Two problems arose from the trains running up the canyon. The original trains were steam and the sparks from the engines caused fires. Now any fires are primarily fought by ‘water bombers’, planes that scoop up water from the lakes and of course diesel does not cause sparks. The second train related problem was with moose. The trains’ hooters scared away most wildlife but were attractive to rutting moose who would stand on the track and confront trains, which presumably they viewed as rivals. Several different hooters were experimented with to find one that moose ignored. In our experience, on various campsites, train hooters are over-rated. We pass through beautiful scenery and the trees are spectacular but travelling in a train going at speeds of up to 45mph and being behind a window means that photographs are very disappointing. I spot a beavers’ lodge but no beaver. We travel along the 472 metre long Montreal River trestle – that’s a viaduct by the way but we are learning to speak Canadian.
On arrival at Agawa Canyon Park we await de-training – that means getting off the train; even the Canadians haven’t heard that one. We have ninety minutes to complete trails of our choice in the park. By this time we are in beautiful sunshine, so that bodes well, We elect to begin with the ‘very strenuous’ climb to the lookout. We have repeatedly been warned about how difficult this is and that it involves 330 steps. Notwithstanding, we stride out with vigour, along with a number of fellow passengers. We estimate that there were well over a thousand people on the train. As we climb the steps people gradually drop out or pause on the passing points. I did have a couple of short stops, purely to admire the view of course. Just as I think we must be nearly there we pass a marker that tells us we have got to step 200; I would rather not have known. Breath is becoming a little harder to come by but I am determined to make it to the top, no clue why, I hate heights even more than I hate tunnels. The views from the top are worth it and someone has thoughtfully left an oxygen tank and mask at the summit. There were no accompanying instructions as to its use and I managed without.
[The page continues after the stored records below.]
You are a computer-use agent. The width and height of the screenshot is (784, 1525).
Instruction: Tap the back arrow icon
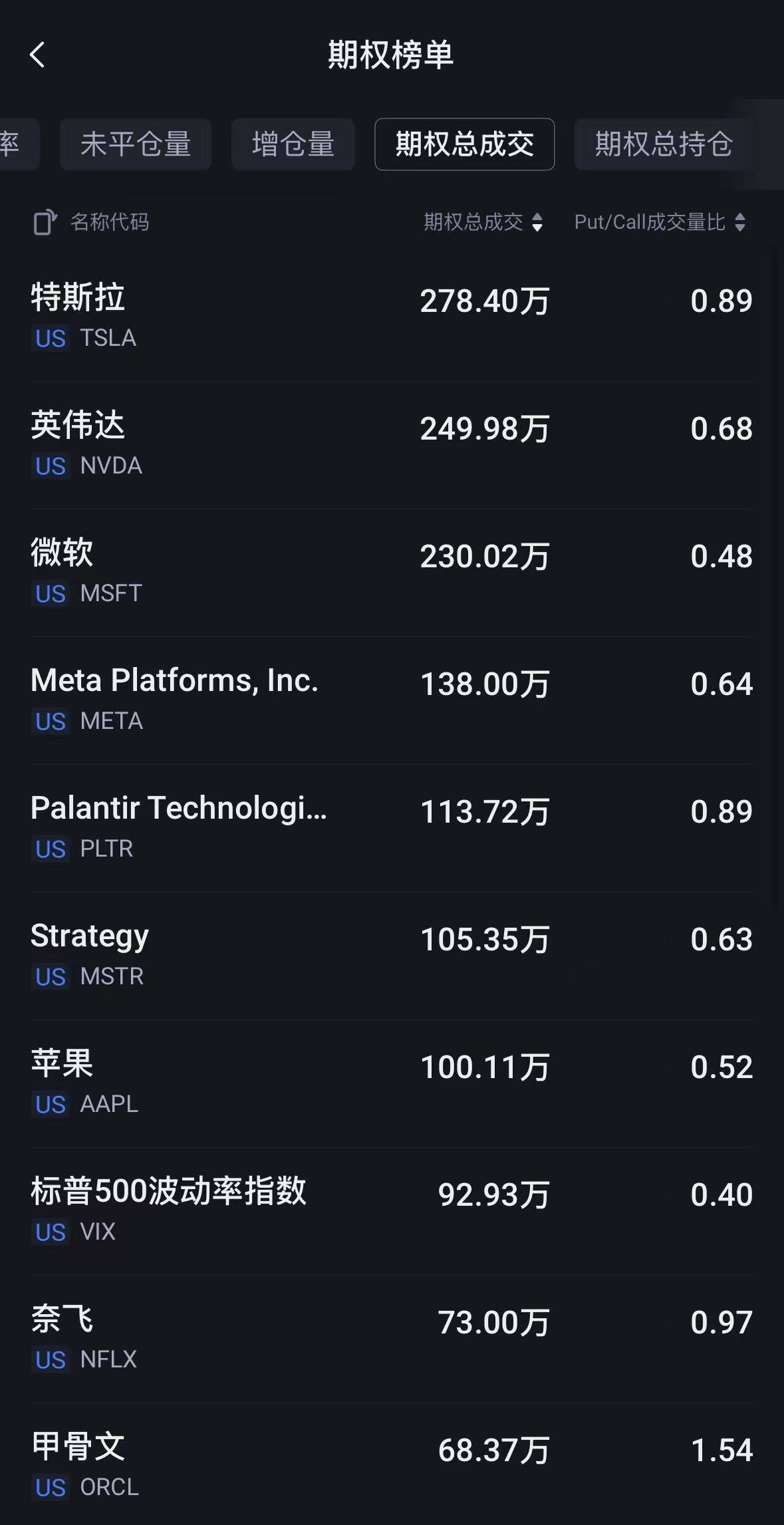[x=38, y=55]
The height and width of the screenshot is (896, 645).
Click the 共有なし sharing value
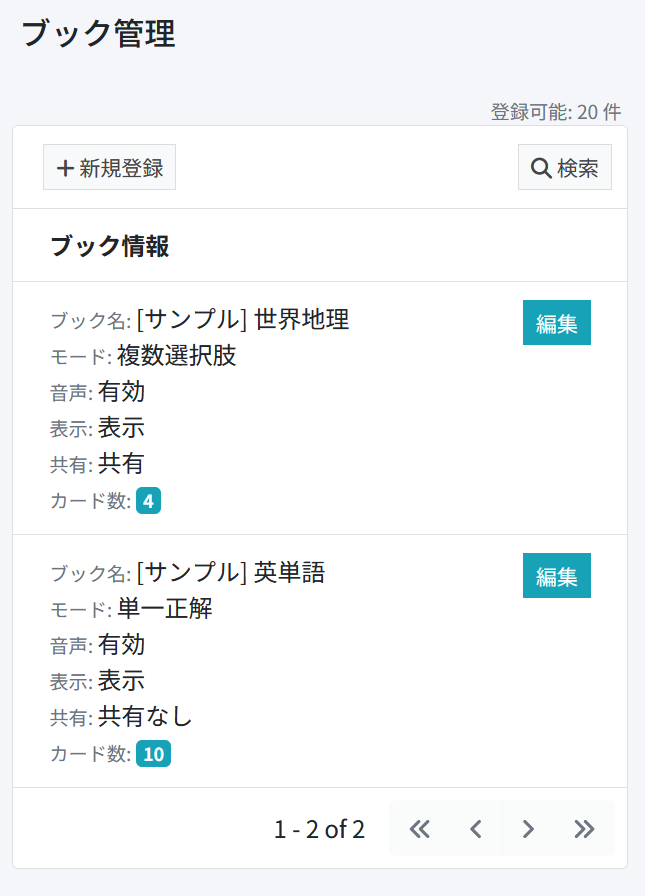click(145, 716)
Some of our fellow climbers look more in need of defibrillators. Sadly the sun is now our enemy as it is in precisely the wrong direction, making all photographs look like silhouettes.
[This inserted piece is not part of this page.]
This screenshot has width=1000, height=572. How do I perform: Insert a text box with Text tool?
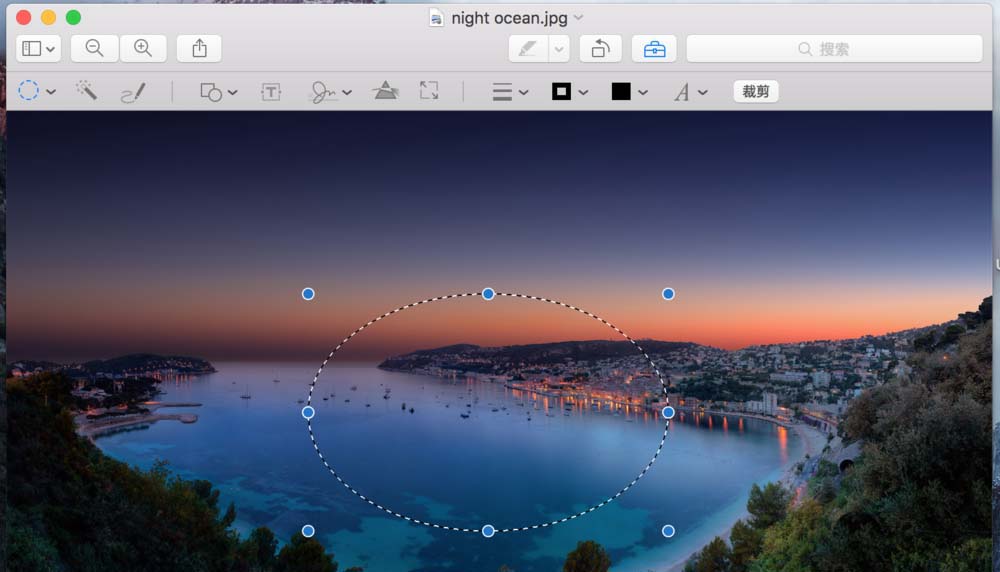click(271, 92)
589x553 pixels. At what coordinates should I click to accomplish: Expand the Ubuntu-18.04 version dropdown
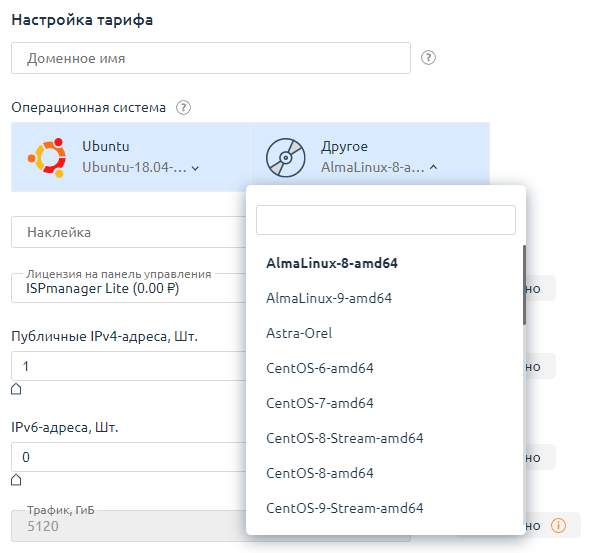coord(195,168)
We accomplish two more trails, to see Black Beaver Falls and Bridal Veil Falls, within our allotted time and return to our train (re-train?). We believe we have solved the no food problem for the second part of our trip. Someone has heard Chris’ accent and has offered us very tasty cranberry cookies because her late husband came from England. Now I just have to stand Chris on a street corner somewhere and get him to talk very loudly (no difficulty there) and the food will come flocking in. All in all a lovely trip.